### MATERIAL FOR THIS EXERCISE
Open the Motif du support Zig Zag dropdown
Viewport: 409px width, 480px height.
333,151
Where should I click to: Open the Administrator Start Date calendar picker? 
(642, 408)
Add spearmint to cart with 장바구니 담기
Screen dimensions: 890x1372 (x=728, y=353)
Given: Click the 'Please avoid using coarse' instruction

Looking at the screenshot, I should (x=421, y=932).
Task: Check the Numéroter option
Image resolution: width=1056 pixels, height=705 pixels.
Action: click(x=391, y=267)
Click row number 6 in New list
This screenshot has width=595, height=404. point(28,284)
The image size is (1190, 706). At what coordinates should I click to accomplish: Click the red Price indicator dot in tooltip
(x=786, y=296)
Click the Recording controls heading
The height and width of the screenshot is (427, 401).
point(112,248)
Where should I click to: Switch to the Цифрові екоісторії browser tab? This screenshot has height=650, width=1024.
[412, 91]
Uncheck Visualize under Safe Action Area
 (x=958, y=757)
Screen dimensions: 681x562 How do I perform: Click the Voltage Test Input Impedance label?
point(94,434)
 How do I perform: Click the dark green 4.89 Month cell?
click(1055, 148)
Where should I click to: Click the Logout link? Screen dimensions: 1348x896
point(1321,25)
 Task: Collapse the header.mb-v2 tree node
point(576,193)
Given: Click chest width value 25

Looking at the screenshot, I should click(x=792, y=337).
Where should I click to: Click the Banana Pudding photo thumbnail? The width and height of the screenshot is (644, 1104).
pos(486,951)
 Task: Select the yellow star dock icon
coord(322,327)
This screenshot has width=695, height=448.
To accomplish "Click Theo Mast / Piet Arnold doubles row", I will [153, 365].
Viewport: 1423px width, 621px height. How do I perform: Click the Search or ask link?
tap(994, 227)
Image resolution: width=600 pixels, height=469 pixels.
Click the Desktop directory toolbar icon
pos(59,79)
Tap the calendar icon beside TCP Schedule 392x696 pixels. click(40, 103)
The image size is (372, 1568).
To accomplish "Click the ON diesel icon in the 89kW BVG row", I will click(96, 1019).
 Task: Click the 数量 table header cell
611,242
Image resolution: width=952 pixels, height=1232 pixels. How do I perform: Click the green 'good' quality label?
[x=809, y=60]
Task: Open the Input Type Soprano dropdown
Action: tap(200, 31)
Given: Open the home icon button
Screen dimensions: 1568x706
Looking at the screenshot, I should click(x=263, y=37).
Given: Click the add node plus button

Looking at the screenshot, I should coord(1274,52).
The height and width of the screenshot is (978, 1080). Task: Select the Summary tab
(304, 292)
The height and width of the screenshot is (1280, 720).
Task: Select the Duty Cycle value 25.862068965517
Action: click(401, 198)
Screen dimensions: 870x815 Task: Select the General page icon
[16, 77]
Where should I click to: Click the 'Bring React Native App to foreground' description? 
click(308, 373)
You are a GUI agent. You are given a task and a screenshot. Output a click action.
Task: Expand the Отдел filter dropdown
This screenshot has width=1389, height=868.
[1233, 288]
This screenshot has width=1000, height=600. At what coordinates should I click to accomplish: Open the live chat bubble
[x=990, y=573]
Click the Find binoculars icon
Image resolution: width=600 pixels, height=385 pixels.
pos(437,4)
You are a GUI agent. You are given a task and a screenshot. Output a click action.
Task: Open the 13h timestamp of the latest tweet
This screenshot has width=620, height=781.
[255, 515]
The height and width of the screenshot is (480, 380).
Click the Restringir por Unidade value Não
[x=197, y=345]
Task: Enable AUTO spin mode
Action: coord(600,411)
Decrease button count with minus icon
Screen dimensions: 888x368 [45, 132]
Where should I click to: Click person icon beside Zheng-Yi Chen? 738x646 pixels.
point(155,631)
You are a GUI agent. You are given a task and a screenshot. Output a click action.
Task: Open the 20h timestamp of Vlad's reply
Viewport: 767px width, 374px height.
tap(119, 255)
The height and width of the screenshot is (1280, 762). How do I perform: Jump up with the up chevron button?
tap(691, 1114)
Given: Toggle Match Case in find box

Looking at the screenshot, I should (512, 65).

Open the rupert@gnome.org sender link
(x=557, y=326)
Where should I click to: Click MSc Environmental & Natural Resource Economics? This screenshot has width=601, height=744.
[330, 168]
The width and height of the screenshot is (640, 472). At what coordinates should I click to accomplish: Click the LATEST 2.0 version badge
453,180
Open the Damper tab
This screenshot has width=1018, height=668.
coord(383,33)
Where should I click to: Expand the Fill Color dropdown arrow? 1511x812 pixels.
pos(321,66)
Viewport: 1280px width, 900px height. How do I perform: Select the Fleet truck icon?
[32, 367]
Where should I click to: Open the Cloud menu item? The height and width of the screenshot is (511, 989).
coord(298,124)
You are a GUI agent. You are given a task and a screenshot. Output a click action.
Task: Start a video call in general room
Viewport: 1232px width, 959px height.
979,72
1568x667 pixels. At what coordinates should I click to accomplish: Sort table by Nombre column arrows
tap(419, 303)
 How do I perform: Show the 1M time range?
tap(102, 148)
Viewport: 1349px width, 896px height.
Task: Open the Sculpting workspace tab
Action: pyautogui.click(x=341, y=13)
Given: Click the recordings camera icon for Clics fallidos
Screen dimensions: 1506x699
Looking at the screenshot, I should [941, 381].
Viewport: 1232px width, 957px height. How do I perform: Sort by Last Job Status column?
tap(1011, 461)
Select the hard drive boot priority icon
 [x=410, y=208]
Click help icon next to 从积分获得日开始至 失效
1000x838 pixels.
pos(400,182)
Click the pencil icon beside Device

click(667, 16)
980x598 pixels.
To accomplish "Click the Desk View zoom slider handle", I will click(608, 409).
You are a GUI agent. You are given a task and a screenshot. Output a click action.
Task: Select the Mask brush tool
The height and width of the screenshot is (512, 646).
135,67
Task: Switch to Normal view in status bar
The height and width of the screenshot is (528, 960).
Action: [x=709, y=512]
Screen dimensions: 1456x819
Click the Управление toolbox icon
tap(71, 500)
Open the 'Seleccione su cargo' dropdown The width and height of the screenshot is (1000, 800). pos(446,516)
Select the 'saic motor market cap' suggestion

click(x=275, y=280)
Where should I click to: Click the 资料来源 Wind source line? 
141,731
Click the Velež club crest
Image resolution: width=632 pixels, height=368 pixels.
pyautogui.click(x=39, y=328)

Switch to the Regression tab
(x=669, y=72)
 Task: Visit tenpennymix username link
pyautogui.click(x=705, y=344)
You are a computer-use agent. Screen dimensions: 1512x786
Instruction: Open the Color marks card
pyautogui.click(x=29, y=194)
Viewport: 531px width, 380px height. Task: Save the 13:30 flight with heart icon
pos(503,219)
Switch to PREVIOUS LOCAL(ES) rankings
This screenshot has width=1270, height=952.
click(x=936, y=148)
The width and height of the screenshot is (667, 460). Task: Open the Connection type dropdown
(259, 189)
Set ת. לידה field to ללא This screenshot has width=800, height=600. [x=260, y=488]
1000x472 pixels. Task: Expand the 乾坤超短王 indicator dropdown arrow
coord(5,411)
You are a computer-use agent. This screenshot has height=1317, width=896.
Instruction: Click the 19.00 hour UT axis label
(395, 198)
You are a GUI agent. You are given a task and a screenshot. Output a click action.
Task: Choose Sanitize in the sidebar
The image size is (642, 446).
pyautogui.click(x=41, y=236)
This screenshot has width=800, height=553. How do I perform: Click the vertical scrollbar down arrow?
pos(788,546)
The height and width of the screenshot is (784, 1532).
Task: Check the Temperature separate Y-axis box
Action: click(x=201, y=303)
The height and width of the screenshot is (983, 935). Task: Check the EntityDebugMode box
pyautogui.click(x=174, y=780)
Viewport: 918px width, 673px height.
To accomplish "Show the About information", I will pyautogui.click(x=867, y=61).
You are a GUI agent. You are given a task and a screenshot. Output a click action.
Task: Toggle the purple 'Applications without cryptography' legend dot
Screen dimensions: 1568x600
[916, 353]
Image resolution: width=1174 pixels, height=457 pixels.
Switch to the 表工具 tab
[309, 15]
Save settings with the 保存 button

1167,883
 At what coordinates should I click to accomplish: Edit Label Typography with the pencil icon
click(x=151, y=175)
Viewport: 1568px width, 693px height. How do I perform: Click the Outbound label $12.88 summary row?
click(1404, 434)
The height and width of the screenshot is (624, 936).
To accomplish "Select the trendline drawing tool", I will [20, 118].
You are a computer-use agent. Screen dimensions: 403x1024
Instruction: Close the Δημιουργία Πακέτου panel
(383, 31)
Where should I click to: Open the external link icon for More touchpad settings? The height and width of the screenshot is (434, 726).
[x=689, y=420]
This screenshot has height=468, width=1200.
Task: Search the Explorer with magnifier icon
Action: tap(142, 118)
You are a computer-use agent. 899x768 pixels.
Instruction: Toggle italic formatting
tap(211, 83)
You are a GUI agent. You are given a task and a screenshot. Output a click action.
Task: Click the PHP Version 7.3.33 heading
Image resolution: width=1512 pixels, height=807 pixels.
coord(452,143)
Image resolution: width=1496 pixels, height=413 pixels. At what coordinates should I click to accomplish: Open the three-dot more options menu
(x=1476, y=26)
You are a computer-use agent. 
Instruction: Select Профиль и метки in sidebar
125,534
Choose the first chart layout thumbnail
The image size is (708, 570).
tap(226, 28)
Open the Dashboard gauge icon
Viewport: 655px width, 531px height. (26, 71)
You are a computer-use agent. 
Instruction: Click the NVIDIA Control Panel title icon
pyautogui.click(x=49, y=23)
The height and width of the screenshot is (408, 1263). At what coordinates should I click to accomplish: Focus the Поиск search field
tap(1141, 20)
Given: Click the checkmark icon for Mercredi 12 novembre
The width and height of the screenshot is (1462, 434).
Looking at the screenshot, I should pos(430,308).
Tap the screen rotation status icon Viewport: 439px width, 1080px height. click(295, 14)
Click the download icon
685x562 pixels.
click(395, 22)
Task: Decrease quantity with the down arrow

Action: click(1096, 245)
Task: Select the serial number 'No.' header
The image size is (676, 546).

### PROBLEM DETAILS
Return exactly the run of lines that opens with the one containing "The width and height of the screenshot is (1462, 434)." and closes with the last line of the records above.

### YOUR SOLUTION
The width and height of the screenshot is (1462, 434).
Looking at the screenshot, I should pos(430,308).
Tap the screen rotation status icon Viewport: 439px width, 1080px height. click(295, 14)
Click the download icon
685x562 pixels.
click(395, 22)
Task: Decrease quantity with the down arrow

Action: click(1096, 245)
Task: Select the serial number 'No.' header
The image size is (676, 546).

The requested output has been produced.